93— Her adam için, heyet-i içtimâîyede görmek ve görünmek için mertebe denilen bir penceresi vardır. O pencere kâmet-i kıymetinden yüksek ise, tekebbür ile tetâvül edecek; eğer kâmet-i kıymetinden aşağı ise, tevazu’ ile tekavvüs edecek ve eğilecek.. tâ o seviyede görsün ve görünsün. İnsanda büyüklüğün mikyası; küçüklüktür, yâni tevazu’dur. Küçüklüğün mîzanı; büyüklüktür, yâni tekebbürdür.
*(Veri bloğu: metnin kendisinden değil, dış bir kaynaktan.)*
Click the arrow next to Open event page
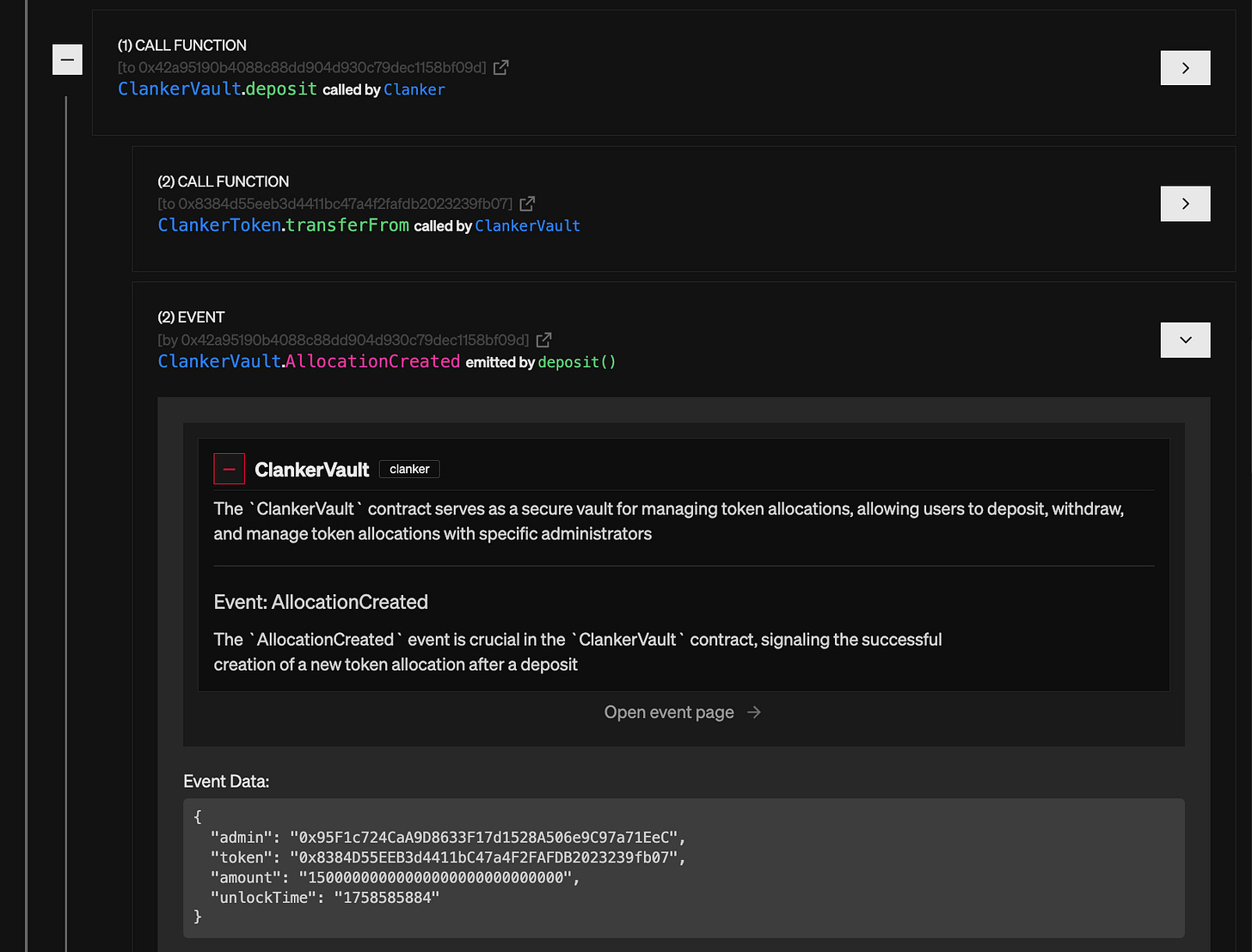This screenshot has width=1252, height=952. point(754,712)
94— Zaîfin kavîye karşı izzet-i nefsi, kavîde tekebbür olur; kavînin zaîfe karşı tevazu’u, zaîfte tezellül olur. Bir ulül emrin makamındaki ciddiyeti, vakardır; mahviyeti, zillettir.. hânesindeki ciddiyeti, kibirdir; mahviyeti tevazu’dur. Ferd mütekellim-i vahde olsa, müsamahası ve fedakârlığı amel-i sâlihtir; mütekellim-i maalgayr olsa, hıyanettir, amel-i talihtir. Bir şahıs, kendi nâmına hazm-ı nefs eder, tefahur edemez; millet nâmına tefahur eder, hazm-ı nefs edemez.
95— Tertib-i mukaddematta “tefviz” tenbelliktir, terettübü neticede tevekküldür. Semere-i sa’yine ve kısmetine rıza; kanaattır, meyl-i sa’yi kuvvetlendirir. Mevcûda iktifa, dûnhimmetliktir.
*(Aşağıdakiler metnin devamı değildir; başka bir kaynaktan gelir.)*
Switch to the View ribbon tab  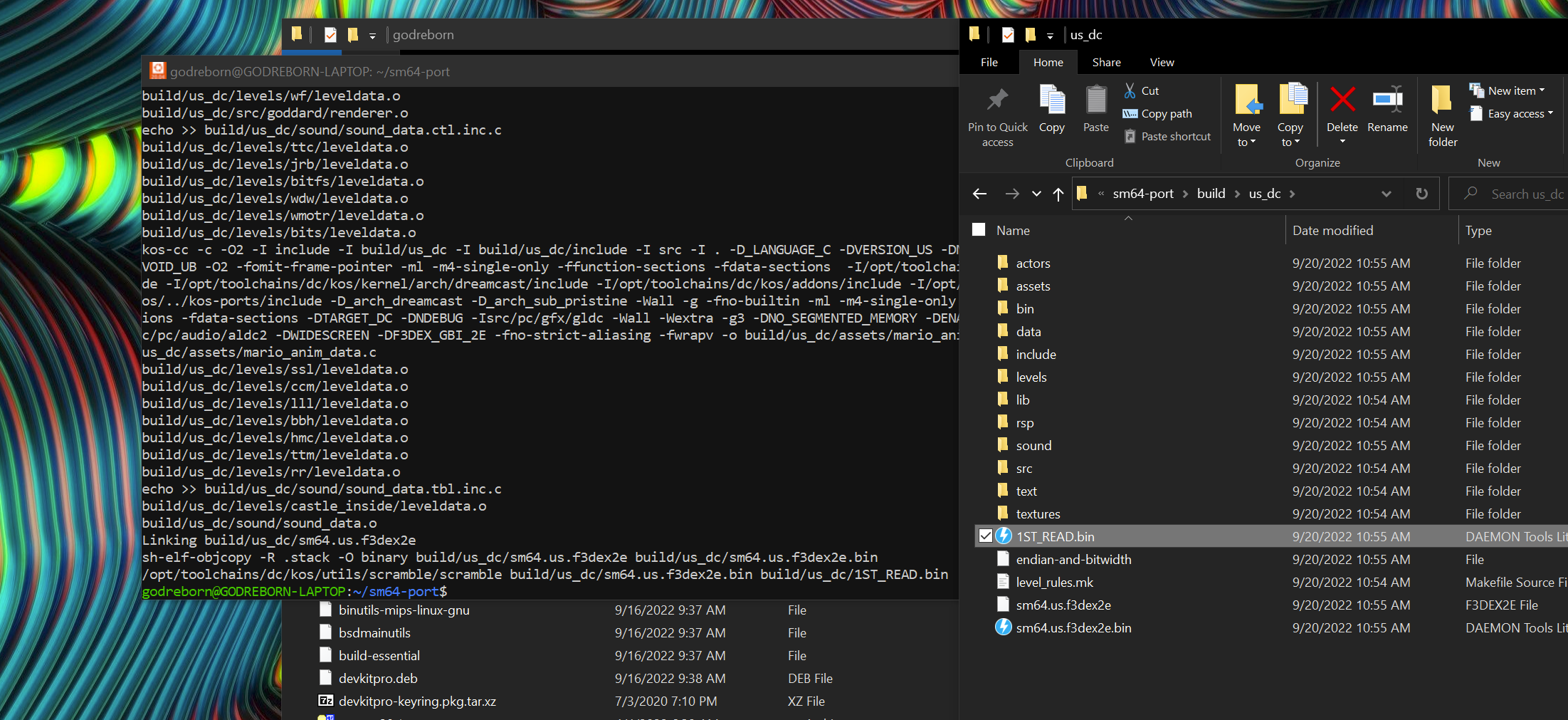pyautogui.click(x=1162, y=63)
96— Evâmir-i şer’iyeye karşı itaat ve isyan olduğu gibi, evâmir-i tekviniyeye karşı da itaat ve isyan vardır. Birincisinde mükâfat ve mücazatın ekseri âhirette; ikincisinde, ağlebi dünyada olur. Meselâ: Sabrın mükâfatı zaferdir, atâletin mücazatı sefâlettir, sa’yin sevâbı servettir, sebatın mükâfatı galebedir. Müsavatsız adâlet, adâlet değildir.
97— Temasül tezadın sebebidir, tenâsüb tesânüdün esâsıdır, sıgâr-ı nefs tekebbürün menba’ıdır, za’f gururun madenidir, acz muhalefetin menşeidir, merak ilmin hocasıdır.
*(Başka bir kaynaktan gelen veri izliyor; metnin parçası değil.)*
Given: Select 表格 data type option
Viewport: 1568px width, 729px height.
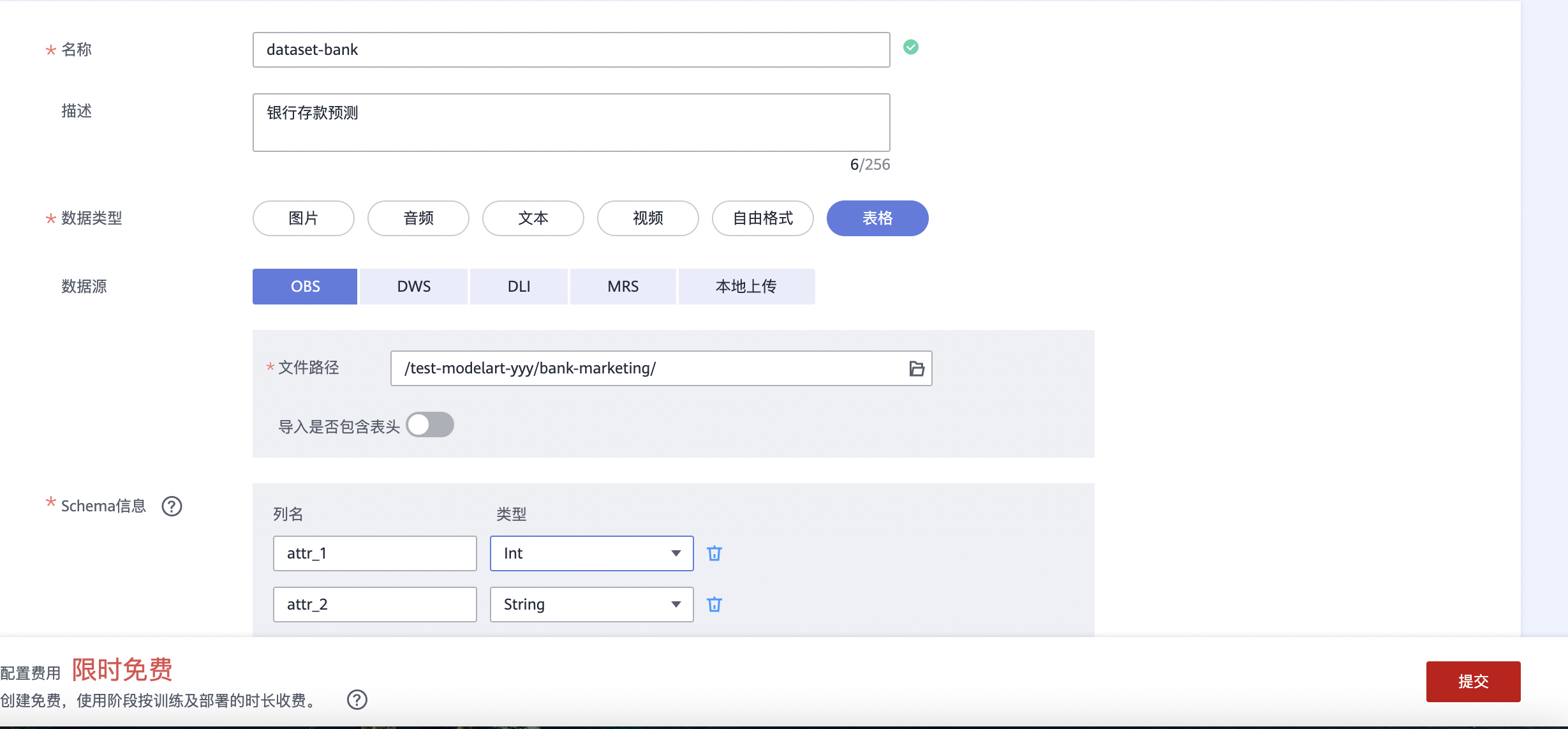Looking at the screenshot, I should tap(877, 218).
98— Kudret-i Fâtıra ihtiyaç ile, husûsan açlık ihtiyaciyle; başta insan bütün hayvânâtı gemlendirip, nizama sokmuş. Hem âlemi herc ü mercden halas edip, hem ihtiyacı medeniyete üstad ederek, terakkiyatı te’min etmiştir.
99— Sıkıntı, sefâhetin muallimidir. Ye’s, dalâlet-i fikrin; zulmet-i kalb, ruh sıkıntısının menba’ıdır.